Background and purpose: Increased plasma [homocysteine] is associated with stroke but its direct effects on the brain during a stroke are unknown. Since excitatory amino acids are important in inducing brain damage, we examined the effect of homocysteine on the release of various amino acids in the striatum of spontaneously hypertensive stroke-prone (SHSP) rats before and after a stroke.
Methods: In vivo microdialysis was carried out in the striatum of anesthetized SHSP rats before and after signs of stroke. Animals were exposed to 20 and 200 muM homocysteine in the microdialysis solution and then the microdialysates were analyzed 30 min later for amino acid content. Brain cryosections were silver-stained to quantify infarcts in the non-ischemic and the damaged tissues in pre-stroke and post-stroke rats.
Results: Both pre-stroke and post-stroke animals had similar levels of all amino acids in the striatum.

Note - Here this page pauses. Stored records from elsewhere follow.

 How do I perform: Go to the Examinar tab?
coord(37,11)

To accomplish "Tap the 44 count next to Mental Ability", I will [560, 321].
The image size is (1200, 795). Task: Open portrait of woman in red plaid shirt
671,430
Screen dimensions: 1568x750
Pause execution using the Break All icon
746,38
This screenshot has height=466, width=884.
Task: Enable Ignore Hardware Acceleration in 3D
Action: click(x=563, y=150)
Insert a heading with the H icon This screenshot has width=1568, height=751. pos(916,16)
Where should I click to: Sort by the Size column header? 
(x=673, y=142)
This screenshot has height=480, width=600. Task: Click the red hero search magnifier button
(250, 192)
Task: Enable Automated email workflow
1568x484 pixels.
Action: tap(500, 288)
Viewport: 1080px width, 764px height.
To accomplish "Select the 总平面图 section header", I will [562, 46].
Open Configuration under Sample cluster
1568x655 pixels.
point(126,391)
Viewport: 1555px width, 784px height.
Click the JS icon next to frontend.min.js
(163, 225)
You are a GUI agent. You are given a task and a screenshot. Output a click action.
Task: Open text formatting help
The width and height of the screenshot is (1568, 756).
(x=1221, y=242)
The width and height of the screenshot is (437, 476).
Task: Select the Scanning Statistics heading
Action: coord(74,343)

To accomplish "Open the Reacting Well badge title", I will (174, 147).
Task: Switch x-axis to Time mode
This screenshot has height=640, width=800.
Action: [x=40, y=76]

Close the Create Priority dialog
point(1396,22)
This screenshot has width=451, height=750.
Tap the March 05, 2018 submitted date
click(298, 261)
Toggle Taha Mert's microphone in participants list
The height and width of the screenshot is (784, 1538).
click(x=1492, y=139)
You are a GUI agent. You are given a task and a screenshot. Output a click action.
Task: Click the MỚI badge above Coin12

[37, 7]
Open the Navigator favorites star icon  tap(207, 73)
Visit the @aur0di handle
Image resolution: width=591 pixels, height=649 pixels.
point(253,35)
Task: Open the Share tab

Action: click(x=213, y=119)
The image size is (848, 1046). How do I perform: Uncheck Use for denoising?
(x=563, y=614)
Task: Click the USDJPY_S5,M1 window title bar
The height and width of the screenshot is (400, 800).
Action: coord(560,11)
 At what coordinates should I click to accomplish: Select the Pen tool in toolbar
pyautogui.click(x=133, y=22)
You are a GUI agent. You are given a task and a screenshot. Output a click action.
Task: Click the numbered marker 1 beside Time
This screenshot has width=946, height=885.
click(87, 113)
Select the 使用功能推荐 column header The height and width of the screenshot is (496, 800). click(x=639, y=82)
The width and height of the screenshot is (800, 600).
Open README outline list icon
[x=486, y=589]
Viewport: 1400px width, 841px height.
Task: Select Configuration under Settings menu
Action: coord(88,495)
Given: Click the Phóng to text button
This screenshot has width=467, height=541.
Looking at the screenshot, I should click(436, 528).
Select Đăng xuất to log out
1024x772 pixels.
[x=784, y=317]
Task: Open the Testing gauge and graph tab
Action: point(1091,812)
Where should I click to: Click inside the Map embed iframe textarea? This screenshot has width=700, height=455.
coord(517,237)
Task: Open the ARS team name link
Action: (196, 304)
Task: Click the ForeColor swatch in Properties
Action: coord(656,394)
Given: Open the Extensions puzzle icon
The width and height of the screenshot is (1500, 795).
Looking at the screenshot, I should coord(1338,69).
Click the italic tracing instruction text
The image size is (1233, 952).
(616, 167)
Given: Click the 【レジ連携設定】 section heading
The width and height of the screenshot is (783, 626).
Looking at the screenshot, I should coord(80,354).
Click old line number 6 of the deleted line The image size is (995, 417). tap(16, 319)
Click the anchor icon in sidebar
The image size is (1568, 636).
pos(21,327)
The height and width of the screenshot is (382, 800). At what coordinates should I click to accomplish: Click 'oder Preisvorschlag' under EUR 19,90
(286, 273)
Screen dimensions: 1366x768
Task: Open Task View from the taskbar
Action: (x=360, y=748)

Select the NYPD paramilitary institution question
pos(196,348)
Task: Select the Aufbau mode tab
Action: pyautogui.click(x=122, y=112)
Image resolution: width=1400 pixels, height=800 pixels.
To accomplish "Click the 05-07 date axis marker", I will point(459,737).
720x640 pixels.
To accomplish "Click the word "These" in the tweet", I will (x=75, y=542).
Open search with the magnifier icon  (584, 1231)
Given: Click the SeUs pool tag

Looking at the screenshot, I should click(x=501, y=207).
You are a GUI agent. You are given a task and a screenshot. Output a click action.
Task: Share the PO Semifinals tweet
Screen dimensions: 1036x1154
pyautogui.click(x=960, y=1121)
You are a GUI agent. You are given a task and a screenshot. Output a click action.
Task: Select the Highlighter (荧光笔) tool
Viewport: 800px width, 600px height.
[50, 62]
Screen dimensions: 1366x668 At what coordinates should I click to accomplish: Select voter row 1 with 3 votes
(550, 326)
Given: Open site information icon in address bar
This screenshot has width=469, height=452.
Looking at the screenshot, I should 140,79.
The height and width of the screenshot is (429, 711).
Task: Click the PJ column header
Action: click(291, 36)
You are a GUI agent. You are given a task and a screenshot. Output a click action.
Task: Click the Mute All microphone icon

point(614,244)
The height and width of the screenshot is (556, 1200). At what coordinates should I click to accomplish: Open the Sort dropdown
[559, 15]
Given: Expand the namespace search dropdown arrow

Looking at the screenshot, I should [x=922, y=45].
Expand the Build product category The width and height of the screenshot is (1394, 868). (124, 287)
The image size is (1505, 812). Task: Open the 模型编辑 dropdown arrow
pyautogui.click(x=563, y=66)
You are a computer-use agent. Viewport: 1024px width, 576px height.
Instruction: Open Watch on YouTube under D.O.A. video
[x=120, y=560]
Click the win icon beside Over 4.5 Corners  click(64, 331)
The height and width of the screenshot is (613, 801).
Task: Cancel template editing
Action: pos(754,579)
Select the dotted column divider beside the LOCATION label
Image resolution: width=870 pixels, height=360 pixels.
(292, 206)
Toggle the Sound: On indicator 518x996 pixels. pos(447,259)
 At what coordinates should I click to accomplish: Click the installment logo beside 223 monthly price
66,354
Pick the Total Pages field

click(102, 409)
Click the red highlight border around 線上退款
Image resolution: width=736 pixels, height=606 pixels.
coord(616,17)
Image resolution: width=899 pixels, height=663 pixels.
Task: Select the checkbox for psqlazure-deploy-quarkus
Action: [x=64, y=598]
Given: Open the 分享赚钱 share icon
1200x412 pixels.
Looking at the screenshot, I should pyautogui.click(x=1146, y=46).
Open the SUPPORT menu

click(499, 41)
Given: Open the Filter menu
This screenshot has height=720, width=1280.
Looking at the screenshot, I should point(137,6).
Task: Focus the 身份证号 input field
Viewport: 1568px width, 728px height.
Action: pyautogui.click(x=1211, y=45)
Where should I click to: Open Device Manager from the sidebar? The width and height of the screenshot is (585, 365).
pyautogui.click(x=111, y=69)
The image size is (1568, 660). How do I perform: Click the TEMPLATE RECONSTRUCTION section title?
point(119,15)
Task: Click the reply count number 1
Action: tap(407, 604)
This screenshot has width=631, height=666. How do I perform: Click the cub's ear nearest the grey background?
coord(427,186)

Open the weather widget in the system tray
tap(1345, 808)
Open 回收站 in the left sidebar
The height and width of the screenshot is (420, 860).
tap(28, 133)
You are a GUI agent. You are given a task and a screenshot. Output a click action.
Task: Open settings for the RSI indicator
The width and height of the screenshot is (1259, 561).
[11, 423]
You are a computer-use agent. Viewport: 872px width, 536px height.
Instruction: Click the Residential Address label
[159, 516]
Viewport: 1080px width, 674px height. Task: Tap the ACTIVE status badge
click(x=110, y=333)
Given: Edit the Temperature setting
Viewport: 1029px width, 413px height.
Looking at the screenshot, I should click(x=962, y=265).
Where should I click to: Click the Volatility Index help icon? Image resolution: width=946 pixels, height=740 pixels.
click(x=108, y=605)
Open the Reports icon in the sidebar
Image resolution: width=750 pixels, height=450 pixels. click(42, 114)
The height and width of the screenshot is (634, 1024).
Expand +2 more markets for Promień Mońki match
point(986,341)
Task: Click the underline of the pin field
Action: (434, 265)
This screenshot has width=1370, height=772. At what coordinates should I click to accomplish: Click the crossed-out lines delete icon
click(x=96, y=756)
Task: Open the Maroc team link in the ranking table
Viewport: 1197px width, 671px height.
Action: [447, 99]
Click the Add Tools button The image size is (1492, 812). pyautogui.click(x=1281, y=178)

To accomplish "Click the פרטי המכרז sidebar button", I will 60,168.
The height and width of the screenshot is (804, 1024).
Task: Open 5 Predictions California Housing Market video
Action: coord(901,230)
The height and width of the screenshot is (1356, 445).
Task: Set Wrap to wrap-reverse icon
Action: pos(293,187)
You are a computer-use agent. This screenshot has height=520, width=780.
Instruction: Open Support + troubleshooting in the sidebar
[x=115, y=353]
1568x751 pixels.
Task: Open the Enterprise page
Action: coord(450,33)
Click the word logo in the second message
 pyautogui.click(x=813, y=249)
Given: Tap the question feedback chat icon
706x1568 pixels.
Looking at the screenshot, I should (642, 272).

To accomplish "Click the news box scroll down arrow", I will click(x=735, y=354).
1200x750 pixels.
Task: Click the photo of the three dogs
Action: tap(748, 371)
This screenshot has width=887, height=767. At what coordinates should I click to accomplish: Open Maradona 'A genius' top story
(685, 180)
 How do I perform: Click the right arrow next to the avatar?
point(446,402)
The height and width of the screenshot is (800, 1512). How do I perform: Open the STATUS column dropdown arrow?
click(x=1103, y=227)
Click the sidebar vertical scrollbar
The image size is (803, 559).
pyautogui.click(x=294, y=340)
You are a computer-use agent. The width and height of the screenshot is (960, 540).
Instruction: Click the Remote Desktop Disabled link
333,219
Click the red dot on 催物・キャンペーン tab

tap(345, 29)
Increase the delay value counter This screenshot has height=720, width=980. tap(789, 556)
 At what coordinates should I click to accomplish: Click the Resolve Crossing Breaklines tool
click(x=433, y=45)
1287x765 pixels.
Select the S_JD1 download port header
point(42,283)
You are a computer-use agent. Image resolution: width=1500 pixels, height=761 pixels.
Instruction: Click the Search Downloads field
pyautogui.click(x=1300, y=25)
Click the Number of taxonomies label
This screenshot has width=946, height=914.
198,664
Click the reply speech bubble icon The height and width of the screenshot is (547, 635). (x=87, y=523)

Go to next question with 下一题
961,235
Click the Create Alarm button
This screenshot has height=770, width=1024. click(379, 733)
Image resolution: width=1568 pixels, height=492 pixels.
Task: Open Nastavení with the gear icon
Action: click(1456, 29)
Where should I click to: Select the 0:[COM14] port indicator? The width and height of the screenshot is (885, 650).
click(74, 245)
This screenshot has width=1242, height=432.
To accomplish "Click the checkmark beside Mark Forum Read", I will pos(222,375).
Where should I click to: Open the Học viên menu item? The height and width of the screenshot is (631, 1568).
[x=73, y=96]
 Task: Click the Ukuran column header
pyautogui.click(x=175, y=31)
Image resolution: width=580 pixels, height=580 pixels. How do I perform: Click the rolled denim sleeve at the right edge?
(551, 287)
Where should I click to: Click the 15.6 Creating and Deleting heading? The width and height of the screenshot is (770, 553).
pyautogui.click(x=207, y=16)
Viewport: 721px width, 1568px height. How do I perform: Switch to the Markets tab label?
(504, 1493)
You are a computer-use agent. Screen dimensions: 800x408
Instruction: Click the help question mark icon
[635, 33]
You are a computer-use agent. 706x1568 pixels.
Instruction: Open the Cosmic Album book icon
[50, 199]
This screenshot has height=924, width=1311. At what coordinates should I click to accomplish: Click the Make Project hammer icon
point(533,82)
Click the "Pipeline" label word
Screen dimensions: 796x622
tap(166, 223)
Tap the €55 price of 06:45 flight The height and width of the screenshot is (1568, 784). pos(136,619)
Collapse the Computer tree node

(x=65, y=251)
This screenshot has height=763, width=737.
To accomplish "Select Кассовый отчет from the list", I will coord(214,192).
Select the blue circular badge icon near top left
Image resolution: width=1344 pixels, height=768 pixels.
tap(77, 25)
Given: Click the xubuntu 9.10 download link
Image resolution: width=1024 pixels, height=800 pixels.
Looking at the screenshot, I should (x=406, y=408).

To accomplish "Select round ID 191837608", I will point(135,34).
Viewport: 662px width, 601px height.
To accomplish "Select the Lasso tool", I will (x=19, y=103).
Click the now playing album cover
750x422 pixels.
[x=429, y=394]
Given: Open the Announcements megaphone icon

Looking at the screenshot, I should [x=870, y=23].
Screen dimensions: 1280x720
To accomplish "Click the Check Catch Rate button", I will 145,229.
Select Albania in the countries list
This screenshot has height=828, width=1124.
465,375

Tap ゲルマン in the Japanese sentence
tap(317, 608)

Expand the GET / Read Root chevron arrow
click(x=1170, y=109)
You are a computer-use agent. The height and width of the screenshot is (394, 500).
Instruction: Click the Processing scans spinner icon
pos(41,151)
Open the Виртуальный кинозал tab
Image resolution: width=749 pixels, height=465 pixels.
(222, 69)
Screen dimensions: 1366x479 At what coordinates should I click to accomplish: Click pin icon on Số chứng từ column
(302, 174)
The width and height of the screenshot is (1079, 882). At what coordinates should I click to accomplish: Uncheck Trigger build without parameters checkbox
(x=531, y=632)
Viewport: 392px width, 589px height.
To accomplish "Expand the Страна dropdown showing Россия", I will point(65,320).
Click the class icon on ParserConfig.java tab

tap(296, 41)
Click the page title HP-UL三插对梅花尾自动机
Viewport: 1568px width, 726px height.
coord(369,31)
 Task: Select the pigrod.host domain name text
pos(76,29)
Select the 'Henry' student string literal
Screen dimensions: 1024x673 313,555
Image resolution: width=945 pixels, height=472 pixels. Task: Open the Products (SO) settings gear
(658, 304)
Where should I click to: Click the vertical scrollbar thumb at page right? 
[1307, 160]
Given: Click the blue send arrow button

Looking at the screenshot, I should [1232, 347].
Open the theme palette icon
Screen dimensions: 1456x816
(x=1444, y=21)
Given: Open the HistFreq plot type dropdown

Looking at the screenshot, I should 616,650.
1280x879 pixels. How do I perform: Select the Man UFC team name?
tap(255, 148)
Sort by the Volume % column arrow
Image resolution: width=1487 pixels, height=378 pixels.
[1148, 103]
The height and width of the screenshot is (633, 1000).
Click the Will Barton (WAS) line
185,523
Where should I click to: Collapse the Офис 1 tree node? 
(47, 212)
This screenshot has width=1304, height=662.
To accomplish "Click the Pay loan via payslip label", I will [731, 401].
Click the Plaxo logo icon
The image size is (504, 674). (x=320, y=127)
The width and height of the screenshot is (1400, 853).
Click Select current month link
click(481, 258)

Homocysteine did not alter amino acid release in rats prior to stroke but induced a significant increase in the release of all amino acids tested in the post-stroke rats. However, the increase was significantly greater with the excitatory amino acids glutamate and aspartate, and with tyrosine in post-stroke animals as compared to those in pre-stroke, normal animals. The mean pixel density of the gray matter of post-stroke animals was significantly decreased following homocysteine treatment indicating the presence of neurological damage.
Conclusions: Homocysteine-induced neurological damage in post-infarct SHSP rats was associated with a hypersecretion of excitatory amino acids. Patients with hyperhomocysteinemia may be at risk for augmented brain damage from an ischemic infarct due to a selective activation of neuronal excitatory amino acids.